Il riferimento è soprattutto al noto processo, in corso al tribunale di Milano, per il quale l’ad di Eni è imputato per corruzione internazionale: secondo gli inquirenti la multinazionale energetica avrebbe pagato oltre un miliardo di euro per ottenere i diritti di sfruttamento di un enorme giacimento petrolifero in Nigeria (l’Opl245). Peccato che Di Battista e con lui una quarantina di esponenti di spicco del M5s che hanno firmato il suo appello – tra le quali figurano le ex ministre del Sud e della Salute Barbara Lezzi e Giulia Grillo nonché il presidente della Commissione Antimafia Nicola Morra – arrivino, volutamente, a giochi ampiamente già fatti. Avrebbero potuto affermare l’insostenibilità di Descalzi a governo appena nato, a inizio anno (quando la partita delle nomine si è accesa), perfino ai primi di aprile (quando ancora c’erano margini per incidere). Invece hanno scelto il silenzio e le trattative sotterranee, come nella migliore (o peggiore, a seconda dei punti di vista) tradizione democristiana.

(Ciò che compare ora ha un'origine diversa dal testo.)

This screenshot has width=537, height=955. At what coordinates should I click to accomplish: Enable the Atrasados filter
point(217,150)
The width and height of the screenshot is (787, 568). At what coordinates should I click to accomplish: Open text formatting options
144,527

In realtà la strada del compromesso imboccata del M5s è criticabile per altre ragioni che non siano il giustizialismo delle origini e le pose da duri e puri. In un mondo che, finita l’emergenza coronavirus, dovrà affrontare la crisi climatica il colosso energetico sceglie di puntare ancora sulle fonti fossili. Descalzi d’altra parte proviene dal settore Oil & Gas, per cui non ha sorpreso gli addetti ai lavori che tra gli obiettivi del “piano strategico di lungo termine al 2050” ci siano la crescita della produzione di idrocarburi fino al 2025 e la progressiva sostituzione del petrolio col gas, con quest’ultimo che tra 30 anni arriverà a costituire l’85% della produzione totale. Il cuore di Eni, insomma, dal nero passerà al grigio. Appaiono poi ben poca cosa gli impegni sul fronte delle rinnovabili, dove è prevista una produzione di appena 55 gigawatt al 2050; per fare un confronto, la sorella Enel già ora gestisce da sola 46 GW di capacità totale. Il cane a sei zampe insiste su un necessario periodo di transizione energetica, di cui però dilata eccessivamente gli orizzonti temporali.

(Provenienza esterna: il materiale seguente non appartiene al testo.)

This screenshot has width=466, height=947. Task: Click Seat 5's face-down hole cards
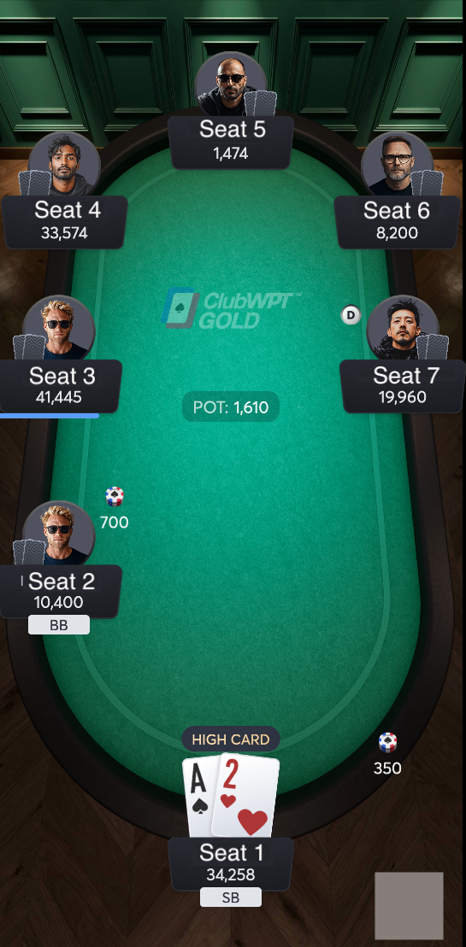tap(261, 103)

Non può bastare in Italia la riconversione di due raffinerie su sei, quelle di Porto Marghera e Gela, che vengono alimentate da oli esausti (la prima) e da olio di palma (la seconda), specie perché la materia prima viene e verrà acquistata dall’estero. Così come appaiono in contraddizione coi messaggi green che l’azienda da tempo diffonde la recente acquisizione di una delle raffinerie più grandi al mondo, negli Emirati Arabi Uniti, o gli 11 miliardi di euro investiti in Mozambico per scovare gas ad acque ultraprofonde.

Non può bastare la promessa della riduzione dell’80% delle emissioni di gas serra, non possono bastare i progetti di preservazione delle foreste o i progetti per la cattura dell’anidride carbonica, specie se si continua a voler sottrarre al suolo petrolio e gas. Il modello estrattivista non è più sostenibile, come ripetono da decenni i comitati territoriali che loro malgrado devono convivere con giacimenti ed estrazioni. Lo afferma da tempo anche la comunità scientifica, e lo hanno affermato recentemente persino i mercati: vecchi conflitti tra Arabia Saudita e Russia, da una parte, e dall’altra una nuova pandemia che ha fermato i consumi del mondo hanno fatto abbassare drasticamente i pezzi del petrolio e ribadito l’assoluta volatilità del settore.

E’ la visione di futuro di Descalzi che avrebbe dovuto preoccupare chi governa, non (solo) i suoi guai giudiziari. In sostanza con il vecchio/nuovo amministratore delegato vince il ministero dell’Economia, che insieme a Cassa Depositi e Prestiti detiene il 30% delle azioni di Eni, e perde il ministero dell’Ambiente. Soprattutto con la nomina di Descalzi vince una visione legata all’oggi e perde una reale visione di futuro. L’ennesima occasione persa.